_ASSIGNMENT_: Reproduce the data that follows precisely.

_SOURCE RECORDS_:
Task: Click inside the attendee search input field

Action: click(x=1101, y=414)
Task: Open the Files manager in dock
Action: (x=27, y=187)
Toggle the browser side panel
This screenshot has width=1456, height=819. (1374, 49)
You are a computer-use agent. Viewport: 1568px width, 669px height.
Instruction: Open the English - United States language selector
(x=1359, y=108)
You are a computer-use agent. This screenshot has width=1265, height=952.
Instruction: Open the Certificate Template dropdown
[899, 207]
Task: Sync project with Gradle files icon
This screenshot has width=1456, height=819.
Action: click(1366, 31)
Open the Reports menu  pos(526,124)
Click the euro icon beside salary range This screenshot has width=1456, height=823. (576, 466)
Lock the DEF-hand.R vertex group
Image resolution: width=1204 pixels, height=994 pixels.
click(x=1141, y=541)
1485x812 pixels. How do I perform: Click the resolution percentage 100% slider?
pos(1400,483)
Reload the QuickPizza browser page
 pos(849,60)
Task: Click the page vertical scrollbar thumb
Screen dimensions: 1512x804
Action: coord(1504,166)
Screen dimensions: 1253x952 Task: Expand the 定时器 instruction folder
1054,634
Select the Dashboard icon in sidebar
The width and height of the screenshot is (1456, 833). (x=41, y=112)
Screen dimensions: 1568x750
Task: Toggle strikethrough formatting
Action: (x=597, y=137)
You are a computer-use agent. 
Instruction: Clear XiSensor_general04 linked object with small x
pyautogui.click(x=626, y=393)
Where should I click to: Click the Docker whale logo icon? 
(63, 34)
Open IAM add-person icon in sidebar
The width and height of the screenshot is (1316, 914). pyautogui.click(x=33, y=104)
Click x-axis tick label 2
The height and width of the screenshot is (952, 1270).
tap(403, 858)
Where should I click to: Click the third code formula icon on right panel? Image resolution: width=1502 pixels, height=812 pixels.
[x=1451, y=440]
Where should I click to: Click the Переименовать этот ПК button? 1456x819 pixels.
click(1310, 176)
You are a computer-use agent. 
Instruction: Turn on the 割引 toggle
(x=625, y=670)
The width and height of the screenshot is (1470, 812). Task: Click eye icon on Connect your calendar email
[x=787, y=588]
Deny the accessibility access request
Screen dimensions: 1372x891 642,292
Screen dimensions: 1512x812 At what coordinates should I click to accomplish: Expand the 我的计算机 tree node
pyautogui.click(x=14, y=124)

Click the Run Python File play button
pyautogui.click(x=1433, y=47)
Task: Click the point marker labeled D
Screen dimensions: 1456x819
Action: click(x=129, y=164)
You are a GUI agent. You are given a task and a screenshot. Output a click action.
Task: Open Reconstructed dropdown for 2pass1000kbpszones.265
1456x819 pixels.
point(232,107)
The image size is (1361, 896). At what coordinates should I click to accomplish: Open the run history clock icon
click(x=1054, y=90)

_SOLUTION TO THIS TASK_:
Task: Click inside the attendee search input field

Action: click(x=1101, y=414)
Task: Open the Files manager in dock
Action: (x=27, y=187)
Toggle the browser side panel
This screenshot has width=1456, height=819. (1374, 49)
You are a computer-use agent. Viewport: 1568px width, 669px height.
Instruction: Open the English - United States language selector
(x=1359, y=108)
You are a computer-use agent. This screenshot has width=1265, height=952.
Instruction: Open the Certificate Template dropdown
[899, 207]
Task: Sync project with Gradle files icon
This screenshot has width=1456, height=819.
Action: click(1366, 31)
Open the Reports menu  pos(526,124)
Click the euro icon beside salary range This screenshot has width=1456, height=823. (576, 466)
Lock the DEF-hand.R vertex group
Image resolution: width=1204 pixels, height=994 pixels.
click(x=1141, y=541)
1485x812 pixels. How do I perform: Click the resolution percentage 100% slider?
pos(1400,483)
Reload the QuickPizza browser page
 pos(849,60)
Task: Click the page vertical scrollbar thumb
Screen dimensions: 1512x804
Action: coord(1504,166)
Screen dimensions: 1253x952 Task: Expand the 定时器 instruction folder
1054,634
Select the Dashboard icon in sidebar
The width and height of the screenshot is (1456, 833). (x=41, y=112)
Screen dimensions: 1568x750
Task: Toggle strikethrough formatting
Action: (x=597, y=137)
You are a computer-use agent. 
Instruction: Clear XiSensor_general04 linked object with small x
pyautogui.click(x=626, y=393)
Where should I click to: Click the Docker whale logo icon? 
(63, 34)
Open IAM add-person icon in sidebar
The width and height of the screenshot is (1316, 914). pyautogui.click(x=33, y=104)
Click x-axis tick label 2
The height and width of the screenshot is (952, 1270).
tap(403, 858)
Where should I click to: Click the third code formula icon on right panel? Image resolution: width=1502 pixels, height=812 pixels.
[x=1451, y=440]
Where should I click to: Click the Переименовать этот ПК button? 1456x819 pixels.
click(1310, 176)
You are a computer-use agent. 
Instruction: Turn on the 割引 toggle
(x=625, y=670)
The width and height of the screenshot is (1470, 812). Task: Click eye icon on Connect your calendar email
[x=787, y=588]
Deny the accessibility access request
Screen dimensions: 1372x891 642,292
Screen dimensions: 1512x812 At what coordinates should I click to accomplish: Expand the 我的计算机 tree node
pyautogui.click(x=14, y=124)

Click the Run Python File play button
pyautogui.click(x=1433, y=47)
Task: Click the point marker labeled D
Screen dimensions: 1456x819
Action: click(x=129, y=164)
You are a GUI agent. You are given a task and a screenshot. Output a click action.
Task: Open Reconstructed dropdown for 2pass1000kbpszones.265
1456x819 pixels.
point(232,107)
The image size is (1361, 896). At what coordinates should I click to accomplish: Open the run history clock icon
click(x=1054, y=90)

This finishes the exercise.